There are plenty of rules about who can do what when and how but, thankfully, there are also plenty of helpers around to remind is of how many dice to roll and what the roll outcomes actually mean. Just as I was getting my head around the setup and strategising with my Oathkeeper colleague how to defeat the pesky cops, the screens announce a change in tactics and all my troops are suddenly doused in “teargas” (actually small balls of cotton wool). That reduced their effectiveness until (you guessed it) a successful roll of the die disperses the gas.
Cards are handed out at regular intervals which give the players different gameplay tactics. Are the police proving too hard to overcome through normal means? Deploy the “Second Amendment” card and your Proud Boys can just take them off the board by shooting them dead; the flipside is that the police are now allowed to take your own forces in a similar fashion so prepare to take casualties.
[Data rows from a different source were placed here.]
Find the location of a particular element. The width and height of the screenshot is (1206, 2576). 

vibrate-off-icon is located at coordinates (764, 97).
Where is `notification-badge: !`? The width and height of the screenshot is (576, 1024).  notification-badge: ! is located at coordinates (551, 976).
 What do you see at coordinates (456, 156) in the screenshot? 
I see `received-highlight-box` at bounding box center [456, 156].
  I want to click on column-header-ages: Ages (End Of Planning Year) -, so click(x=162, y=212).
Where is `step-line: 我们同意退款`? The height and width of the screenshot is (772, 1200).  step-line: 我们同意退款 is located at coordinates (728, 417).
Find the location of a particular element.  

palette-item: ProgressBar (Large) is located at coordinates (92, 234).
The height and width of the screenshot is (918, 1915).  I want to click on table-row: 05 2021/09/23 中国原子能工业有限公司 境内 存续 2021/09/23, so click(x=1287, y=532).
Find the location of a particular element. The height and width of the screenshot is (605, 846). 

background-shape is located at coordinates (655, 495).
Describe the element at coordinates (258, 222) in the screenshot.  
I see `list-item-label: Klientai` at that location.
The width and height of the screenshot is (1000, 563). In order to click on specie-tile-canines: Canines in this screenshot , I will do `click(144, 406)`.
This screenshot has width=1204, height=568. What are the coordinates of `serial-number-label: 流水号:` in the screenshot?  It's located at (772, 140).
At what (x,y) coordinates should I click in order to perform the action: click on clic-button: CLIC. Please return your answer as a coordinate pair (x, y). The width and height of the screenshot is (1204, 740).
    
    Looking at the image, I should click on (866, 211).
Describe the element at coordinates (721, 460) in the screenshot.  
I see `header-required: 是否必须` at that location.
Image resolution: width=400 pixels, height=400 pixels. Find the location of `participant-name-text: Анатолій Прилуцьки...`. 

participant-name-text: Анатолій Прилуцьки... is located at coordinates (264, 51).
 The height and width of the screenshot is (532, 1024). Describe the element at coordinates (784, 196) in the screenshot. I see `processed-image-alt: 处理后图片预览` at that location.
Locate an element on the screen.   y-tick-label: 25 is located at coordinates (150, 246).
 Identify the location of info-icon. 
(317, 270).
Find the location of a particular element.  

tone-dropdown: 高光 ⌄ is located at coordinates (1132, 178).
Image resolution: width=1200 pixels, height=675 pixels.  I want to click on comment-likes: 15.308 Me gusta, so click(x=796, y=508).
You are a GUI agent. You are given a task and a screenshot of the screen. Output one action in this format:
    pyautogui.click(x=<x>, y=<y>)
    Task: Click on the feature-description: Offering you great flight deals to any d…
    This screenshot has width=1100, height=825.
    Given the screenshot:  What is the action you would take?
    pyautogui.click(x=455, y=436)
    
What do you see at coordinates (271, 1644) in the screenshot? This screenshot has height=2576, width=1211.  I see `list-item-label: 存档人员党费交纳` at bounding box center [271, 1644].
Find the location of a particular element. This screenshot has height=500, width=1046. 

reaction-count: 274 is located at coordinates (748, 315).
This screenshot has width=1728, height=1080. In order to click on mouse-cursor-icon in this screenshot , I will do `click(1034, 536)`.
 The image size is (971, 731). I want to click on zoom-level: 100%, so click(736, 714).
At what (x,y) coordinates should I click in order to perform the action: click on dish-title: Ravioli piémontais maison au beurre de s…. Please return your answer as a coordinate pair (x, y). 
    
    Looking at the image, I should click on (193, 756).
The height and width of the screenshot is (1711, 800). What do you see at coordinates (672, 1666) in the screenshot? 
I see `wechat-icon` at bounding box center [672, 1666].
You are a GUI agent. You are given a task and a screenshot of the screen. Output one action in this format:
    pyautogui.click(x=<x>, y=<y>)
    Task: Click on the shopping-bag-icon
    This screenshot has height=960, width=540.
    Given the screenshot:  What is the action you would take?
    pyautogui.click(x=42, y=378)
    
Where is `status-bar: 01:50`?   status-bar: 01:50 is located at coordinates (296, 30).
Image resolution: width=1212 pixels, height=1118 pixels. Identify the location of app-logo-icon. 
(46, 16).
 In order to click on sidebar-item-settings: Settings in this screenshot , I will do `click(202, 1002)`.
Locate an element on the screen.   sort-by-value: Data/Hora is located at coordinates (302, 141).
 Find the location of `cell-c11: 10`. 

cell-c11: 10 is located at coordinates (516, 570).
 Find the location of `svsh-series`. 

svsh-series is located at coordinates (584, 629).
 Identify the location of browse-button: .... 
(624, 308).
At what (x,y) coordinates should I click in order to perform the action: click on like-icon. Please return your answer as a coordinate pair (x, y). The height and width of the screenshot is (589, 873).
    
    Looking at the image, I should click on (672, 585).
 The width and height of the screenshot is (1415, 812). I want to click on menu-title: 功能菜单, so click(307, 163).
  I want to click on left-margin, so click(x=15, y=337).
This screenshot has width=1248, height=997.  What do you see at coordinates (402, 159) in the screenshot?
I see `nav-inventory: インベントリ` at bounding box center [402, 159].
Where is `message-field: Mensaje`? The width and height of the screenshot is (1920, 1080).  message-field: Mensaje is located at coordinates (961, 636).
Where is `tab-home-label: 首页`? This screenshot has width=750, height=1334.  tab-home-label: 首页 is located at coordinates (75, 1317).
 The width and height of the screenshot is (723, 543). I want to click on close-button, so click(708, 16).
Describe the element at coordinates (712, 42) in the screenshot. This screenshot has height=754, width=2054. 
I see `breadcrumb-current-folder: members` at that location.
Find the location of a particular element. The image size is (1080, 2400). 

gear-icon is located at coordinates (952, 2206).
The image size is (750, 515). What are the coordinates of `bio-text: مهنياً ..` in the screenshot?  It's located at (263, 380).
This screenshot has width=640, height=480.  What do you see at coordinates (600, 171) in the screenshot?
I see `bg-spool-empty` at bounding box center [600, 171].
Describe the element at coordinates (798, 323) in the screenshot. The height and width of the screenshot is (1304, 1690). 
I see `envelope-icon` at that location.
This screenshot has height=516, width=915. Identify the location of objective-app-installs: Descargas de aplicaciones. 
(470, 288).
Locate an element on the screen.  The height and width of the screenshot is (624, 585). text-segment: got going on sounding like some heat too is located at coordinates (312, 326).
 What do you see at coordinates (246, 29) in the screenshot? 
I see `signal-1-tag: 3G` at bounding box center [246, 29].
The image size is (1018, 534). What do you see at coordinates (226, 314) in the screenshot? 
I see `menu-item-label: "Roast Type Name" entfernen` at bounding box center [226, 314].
Other cards let me use extra dice in battles or slip inside the building without so much as glancing at a d6 (a six-sided die).
Once enough of the “reds” have made it into the building, the game switches to another tabletop map where both sides try their hardest to find the missing VP. Is he hiding in House Speaker Nancy Pelosi’s office or has he found refuge in a Senator’s closet? The frantic hunt ends when Pence is revealed.
This time around, Team Red found him and his fate was quickly sealed by a quick hand-vote. Sadly (for him at least), this meant an appointment with the noose for the traitorous politician. If the Team Blue found him, presumably he would be allowed to skip happily back to Indiana and continue his life work banning gays and women from doing whatever little they are still legally allowed to do there.
Fight For America! had a brief runout in Brooklyn, New York and now makes its full debut in the converted West End church that is Stone Nest, a storied venue that has seen numerous Prince afterparties and Bob Geldof’s stag do before marrying Paula Yates. The whole experience is amped up through the use of screens around the tables and a lively soundtrack which ranges from the hard rock of Bad Nerves and Rammstein to the more melodic Lou Reed and the Purple Yoda himself.
Though the game dynamics might not be to everyone’s taste, there is something important at heart here in the way two opposing sides are presented. Imagine if Brexit could have been played out by ardent supporters of both sides in some kind of friendly game before the vote was taken? What if people were forced to not only get up close to facts and opinions they found repugnant but asked to defend them? It sounds extreme but - as we’ve seen in America - it is too easy to stay entrenched in one’s views. Over time, unless a broader perspective is taken on occasion, we all sink deeper and deeper into these positions like a super-comfy sofa and end up feeling that there is a “them” and and an “us” and ne’er the twain shall overlap to any meaningful extent.
Some may point to the real human suffering of 6 January 2021 and ask whether it is too soon for McElroen and his team to bring those events back into the zeitgeist. Pence didn’t really die then but there were deaths and injuries on both sides including suicides in the months after. In keeping the status quo, lives were lost. Arguably, Trump’s decision to commute the sentences of those who attacked the Capitol building has done more than this game to regurgitate the feelings from that brutal day into the present.
Given how the sheer number of wars happening in Ukraine, the Middle East, Africa and elsewhere, the question maybe should be: is Fight For America! too soon or not soon enough?